PurchasePro
- Company type: Public company
- Traded as: Nasdaq: PPRO
- Industry: Hotel industry
- Founded: 1997; 29 years ago
- Founder: Charles E. Johnson Jr.
- Defunct: 2002
- Fate: Bankruptcy after accounting fraud
- Headquarters: Las Vegas, Nevada, United States
- Area served: United States
- Products: Online purchasing platform
- Number of employees: 1,000 (2001 peak)

= PurchasePro =

Internet startup company 1997-2003

PurchasePro was a business-to-business Internet startup company founded in Las Vegas, Nevada in 1997 by Charles E. Johnson Jr., originally to help hotels and casinos pool their purchase power via an online exchange.

The company's accounting practices and subsequent bankruptcy became a scandal involving a number of its executives and those working at AOL.

== History ==
=== Business model and early success ===
The company's business model was to charge vendors and purchasers a flat monthly fee for use of the site and to take a commission on sales. The business logic was that online purchasing would save hotels money by speeding up the purchasing process for towels, linens, soap and other basic goods.

The company went public on the NASDAQ exchange in September 1999 and its stock price doubled in the first day of trading. In 1999 and 2000 the company entered marketing agreements with large Internet companies and business service providers like AOL and Office Depot.
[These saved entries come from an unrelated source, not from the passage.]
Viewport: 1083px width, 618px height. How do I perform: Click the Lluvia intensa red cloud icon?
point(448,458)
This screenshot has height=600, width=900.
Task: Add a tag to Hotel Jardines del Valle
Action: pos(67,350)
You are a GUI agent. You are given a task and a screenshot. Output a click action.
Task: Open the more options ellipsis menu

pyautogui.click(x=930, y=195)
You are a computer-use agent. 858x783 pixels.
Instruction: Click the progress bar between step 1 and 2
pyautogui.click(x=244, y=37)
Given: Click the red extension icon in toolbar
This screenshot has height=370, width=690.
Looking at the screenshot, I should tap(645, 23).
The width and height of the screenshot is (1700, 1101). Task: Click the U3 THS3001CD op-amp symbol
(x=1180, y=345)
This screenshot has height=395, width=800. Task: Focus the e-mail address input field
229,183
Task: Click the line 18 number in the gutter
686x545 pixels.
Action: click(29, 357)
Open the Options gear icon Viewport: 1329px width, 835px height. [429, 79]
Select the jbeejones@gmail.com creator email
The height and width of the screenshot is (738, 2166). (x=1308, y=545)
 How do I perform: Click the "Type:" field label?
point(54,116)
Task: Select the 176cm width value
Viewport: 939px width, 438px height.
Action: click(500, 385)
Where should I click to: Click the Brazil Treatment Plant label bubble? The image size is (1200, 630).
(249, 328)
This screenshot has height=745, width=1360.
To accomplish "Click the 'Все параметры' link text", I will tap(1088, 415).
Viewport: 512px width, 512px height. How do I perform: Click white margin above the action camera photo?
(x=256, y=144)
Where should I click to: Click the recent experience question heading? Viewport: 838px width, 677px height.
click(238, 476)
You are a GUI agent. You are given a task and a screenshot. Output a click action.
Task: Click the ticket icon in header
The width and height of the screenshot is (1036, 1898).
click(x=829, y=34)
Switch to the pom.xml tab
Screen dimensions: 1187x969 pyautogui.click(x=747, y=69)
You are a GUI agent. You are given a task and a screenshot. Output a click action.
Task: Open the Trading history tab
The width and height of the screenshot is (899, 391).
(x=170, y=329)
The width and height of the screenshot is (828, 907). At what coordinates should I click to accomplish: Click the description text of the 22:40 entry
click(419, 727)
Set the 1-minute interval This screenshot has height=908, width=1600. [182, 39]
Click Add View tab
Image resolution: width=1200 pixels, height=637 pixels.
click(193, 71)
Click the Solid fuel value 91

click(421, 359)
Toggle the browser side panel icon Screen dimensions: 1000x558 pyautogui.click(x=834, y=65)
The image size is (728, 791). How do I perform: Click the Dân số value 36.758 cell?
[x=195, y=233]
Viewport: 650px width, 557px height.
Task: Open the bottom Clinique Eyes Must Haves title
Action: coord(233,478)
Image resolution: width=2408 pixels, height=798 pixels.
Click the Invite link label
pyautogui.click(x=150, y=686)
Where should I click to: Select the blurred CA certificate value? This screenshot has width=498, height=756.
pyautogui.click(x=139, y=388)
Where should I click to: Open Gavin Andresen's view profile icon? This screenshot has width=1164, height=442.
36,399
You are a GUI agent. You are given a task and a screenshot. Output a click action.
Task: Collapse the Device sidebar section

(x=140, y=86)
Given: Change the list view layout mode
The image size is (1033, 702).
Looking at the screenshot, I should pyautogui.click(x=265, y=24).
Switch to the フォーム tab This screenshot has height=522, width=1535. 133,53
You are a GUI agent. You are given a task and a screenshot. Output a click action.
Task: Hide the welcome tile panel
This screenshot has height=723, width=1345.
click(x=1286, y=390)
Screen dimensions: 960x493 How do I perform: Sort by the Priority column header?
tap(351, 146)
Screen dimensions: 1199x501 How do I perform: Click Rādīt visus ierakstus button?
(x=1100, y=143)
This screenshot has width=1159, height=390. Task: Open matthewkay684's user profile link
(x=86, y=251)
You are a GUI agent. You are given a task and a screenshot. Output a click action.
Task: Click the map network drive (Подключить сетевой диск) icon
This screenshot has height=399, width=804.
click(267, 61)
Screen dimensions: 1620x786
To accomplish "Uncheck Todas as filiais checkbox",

At its height, the company had 1,000 employees and a market capitalization of more than $4 billion.

=== Problems and bankruptcy ===
The company was never profitable. Despite heavily-discounted subscription fees and low margins, customers often found that buying goods online was more expensive and less convenient than traditional wholesale purchasing. The company attracted over 140,000 mostly small and medium-sized vendors by making strategic "preferred" deals. Many of these deals involved PurchasePro giving away stock or its partners providing free services, which generated losses for both sides. PurchasePro's stock value began to fall quickly in April, 2001 after it announced that it would fall short of its revenue predictions. Investors began to question the company's accounting practices and the truthfulness of its prior financial claims. Founder and CEO Charles Johnson was forced to resign by PurchasePro's board of directors in May, 2001. The company filed for bankruptcy in September, 2002, and PurchasePro's assets were sold for $2.5 million in January, 2003.

=== Legal problems and founder's fraud conviction ===
In November 2008 a US court found the company had conspired with AOL executives to overstate revenue from software licenses that AOL sold for PurchasePro. The companies inflated the license-sales figures by not reporting that most of these sales were made in exchange for commitments to buy products from the licensees, which hid the fact that only a small fraction of customers ever paid for these licenses. PurchasePro also backdated and forged contracts to meet revenue projections. These accounting deceptions fooled investors into believing PurchasePro had met its sales projections and bolstered its stock price. Overall, revenues were overstated by 37% in the first quarter of 2001.

AOL and a number of its executives reached settlements, including payment of a $210 million fine, to avoid criminal and civil prosecution. Johnson and other PurchasePro executives were charged with stock fraud. Johnson's first prosecution ended in a mistrial after his attorneys resigned upon discovering that Johnson was forging email messages to introduce false evidence in his favor. His second trial ended in November, 2008 with a conviction for stock fraud and obstruction of justice and a sentence of 8 years in prison.